◆ Task description ◆
In the passage below on preparing children for a changing world, rewrite the portion starting with "We need to have" and going on through "for me to say.", substituting "traditional formula" for "old formula".

04/29/2026
I have to say this. I've been sitting on this way to long. Trying to be nice or discreet but that just doesn't work for me so, forgive me in advance. And, I'll be the first to say, I've made PLENTY of mistakes.
Here it goes...
We need to have a serious conversation about the world our children are being prepared for. And I don’t mean the world we grew up in. I don’t mean the world our parents prepared us for. I don’t mean the world that handed us the old formula and said, “Go to school, get good grades, get a good job, work hard, retire safely, and everything will be fine.”
That world has changed.
Actually, let me just say it plainly: that world is not waiting for our children. And if we keep preparing them as though it is, we’re not being faithful. We’re being nostalgic. That might hurt to hear but it also hurts for me to say.
There’s a difference.
Now, I know people hear words like creator economy and immediately think, “Oh goodness, here we go. Everybody wants their child to become a YouTuber.” No. That’s not what I’m talking about.

◆ Data below ◆
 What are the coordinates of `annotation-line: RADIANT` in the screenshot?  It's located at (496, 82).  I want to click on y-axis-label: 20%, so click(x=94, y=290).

◆ Reply ◆
We need to have a serious conversation about the world our children are being prepared for. And I don’t mean the world we grew up in. I don’t mean the world our parents prepared us for. I don’t mean the world that handed us the traditional formula and said, “Go to school, get good grades, get a good job, work hard, retire safely, and everything will be fine.”
That world has changed.
Actually, let me just say it plainly: that world is not waiting for our children. And if we keep preparing them as though it is, we’re not being faithful. We’re being nostalgic. That might hurt to hear but it also hurts for me to say.